Por Marco Antonio Domínguez Niebla

Pelo, sudor y sangre. Trato de meterme, como aquella vez, en la cabeza de ese chico que se debate entre la etiqueta de «eterna promesa del boxeo local» y la otra no menos trillada que lo apuntaría como «una realidad del boxeo nacional», en caso de ganar este y unos cuantos combates más. Aquella vez lo intenté sin éxito. Por eso, ahora que lo veo mirando como a la nada después de unos meses particularmente duros, insisto. Contrario a lo sucedido aquella vez, no se encuentra sentado a mi lado. Ahora se encuentra sentado en la esquina de la mesa en la que todos ofertan y prometen un gran espectáculo, como si fueran ellos quienes se subirán al cuadrilátero a partirse la cara con el otro chico que viene desde tan lejos en otro intento por legitimar una trayectoria marcada por menos claros que oscuros. Es una rueda de prensa diferente a la de aquella vez, cuando la sede fue en un restaurante y él tenía frente a sí un plato con el guiso del día: pescado a la veracruzana. Para su mala suerte, aquella vez halló un cabello atrapado entre los alimentos y lo retiró del tenedor, como si nada, para arrojarlo hacia a un lado. «Si en las peleas trago hasta sudor y sangre del rival, qué importa un pelo», dijo, sentado a mi lado, antes de acabar con el resto del platillo que cualquiera habría devuelto de inmediato. Ahora, más que concentración, su gesto denota hartazgo, urgencia de que llegue el momento de subir la báscula y acabar con el martirio de la dieta y de que lo pongan frente a los mismos reporteros que siempre formulamos las mismas preguntas. Y, en un último intento por meterme en la cabeza de ese chico, ahora creo descubrir lo que piensa frente a esas botellas de agua con el logo del hotel en cuya alberca nos encontramos: pescado a la veracruzana, o cualquiera de las opciones del menú, con o sin pelo, como aquella vez.

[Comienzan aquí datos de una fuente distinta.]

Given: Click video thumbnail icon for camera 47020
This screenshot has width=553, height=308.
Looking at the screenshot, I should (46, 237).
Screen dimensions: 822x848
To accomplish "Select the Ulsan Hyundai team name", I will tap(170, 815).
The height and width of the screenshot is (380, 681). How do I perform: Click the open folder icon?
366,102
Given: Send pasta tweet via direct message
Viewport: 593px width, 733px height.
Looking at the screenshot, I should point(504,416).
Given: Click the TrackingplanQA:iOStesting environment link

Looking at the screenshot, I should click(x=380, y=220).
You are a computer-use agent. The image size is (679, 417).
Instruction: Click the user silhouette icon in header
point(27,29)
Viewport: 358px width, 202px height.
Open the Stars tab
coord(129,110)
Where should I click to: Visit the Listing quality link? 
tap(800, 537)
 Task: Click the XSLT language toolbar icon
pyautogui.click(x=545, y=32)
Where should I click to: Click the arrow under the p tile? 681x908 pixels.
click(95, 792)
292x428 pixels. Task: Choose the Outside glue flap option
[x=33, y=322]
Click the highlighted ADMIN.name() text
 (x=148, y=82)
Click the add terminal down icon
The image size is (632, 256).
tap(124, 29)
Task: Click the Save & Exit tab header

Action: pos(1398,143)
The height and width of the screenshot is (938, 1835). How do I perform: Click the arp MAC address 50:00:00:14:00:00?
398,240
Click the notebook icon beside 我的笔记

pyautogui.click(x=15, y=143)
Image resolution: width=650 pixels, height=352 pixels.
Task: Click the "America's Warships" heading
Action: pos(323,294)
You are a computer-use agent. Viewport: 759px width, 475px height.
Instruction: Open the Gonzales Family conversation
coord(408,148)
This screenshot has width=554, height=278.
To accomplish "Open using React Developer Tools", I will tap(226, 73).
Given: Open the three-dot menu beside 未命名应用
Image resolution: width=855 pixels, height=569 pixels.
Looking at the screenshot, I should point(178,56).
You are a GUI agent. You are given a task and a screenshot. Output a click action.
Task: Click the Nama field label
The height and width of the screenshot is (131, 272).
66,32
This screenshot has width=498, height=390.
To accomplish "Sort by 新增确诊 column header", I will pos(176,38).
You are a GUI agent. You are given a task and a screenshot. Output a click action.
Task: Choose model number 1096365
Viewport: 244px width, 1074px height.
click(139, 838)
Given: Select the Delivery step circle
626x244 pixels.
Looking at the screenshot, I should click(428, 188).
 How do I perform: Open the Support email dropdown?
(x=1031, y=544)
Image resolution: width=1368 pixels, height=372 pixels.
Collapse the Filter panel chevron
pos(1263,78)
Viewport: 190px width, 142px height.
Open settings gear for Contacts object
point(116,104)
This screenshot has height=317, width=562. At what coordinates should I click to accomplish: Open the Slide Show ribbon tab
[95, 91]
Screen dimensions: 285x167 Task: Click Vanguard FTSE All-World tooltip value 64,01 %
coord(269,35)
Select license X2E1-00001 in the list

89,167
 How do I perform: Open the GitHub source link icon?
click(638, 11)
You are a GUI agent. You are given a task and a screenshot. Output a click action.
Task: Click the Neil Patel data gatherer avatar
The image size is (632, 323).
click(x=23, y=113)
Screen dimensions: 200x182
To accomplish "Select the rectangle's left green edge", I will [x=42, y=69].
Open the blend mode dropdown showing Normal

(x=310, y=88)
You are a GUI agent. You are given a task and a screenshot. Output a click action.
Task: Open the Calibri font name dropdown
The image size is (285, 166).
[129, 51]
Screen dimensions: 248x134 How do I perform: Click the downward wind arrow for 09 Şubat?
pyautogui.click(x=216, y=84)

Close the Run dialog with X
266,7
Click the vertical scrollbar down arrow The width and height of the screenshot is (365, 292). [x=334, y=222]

Relevo generacional. La pelota voló de tal forma que la vieja barda del campo deportivo fue un mero accesorio dentro de la escena. Mario Pérez, número 12, recorrió las bases ocupadas por tres de sus compañeros, hasta antes de ese tablazo descomunal. Entre los asistentes, justo en las gradas centrales del viejo campo deportivo, estaba Fernando, el prospecto de Grandes Ligas y primo hermano del chico que recién había resuelto el juego con el swing decisivo del juego dominical matutino. Los dos chicos aún son reconocidos por la mayoría como los hijos de Fernando y Mario, los legendarios Pérez, baluartes del beisbol amateur de Ensenada ya por décadas, y próximamente, por eso de las dinastías y los asuntos generacionales, mejor conocidos como «los papás de…».

El amor a los 40. Pensé que con los años, la cosa iría a menos. Pero no. Todo lo contrario. Ya más de cuarenta y cada vez llega con mayor intensidad, mayor fuerza, un vigor irreconocible. Se vista como se vista, sea cual sea el tono para la ocasión, reacciono con el mismo ímpetu, la misma explosión de cuando las primeras veces durante los últimos días de la infancia y el despertar en la adolescencia. Los latidos acelerados antes de cada encuentro, esa pasión, los cambios en los estados de ánimo de acuerdo a cómo vayan las cosas: la desazón o la euforia. Una especie de gozo culposo. El torrente sanguíneo en flujo desbocado como buscando salida. Me temo que estoy condenado a este amor irreversible, irrenunciable y perpetuo. Aunque salga de amarillo, o de crema, o de azul, o aunque se vaya en blanco ante el odiado rival y me deje con el grito de gol como ahogado ahí dentro, donde más duelen esas cosas del corazón por más que pasen los años.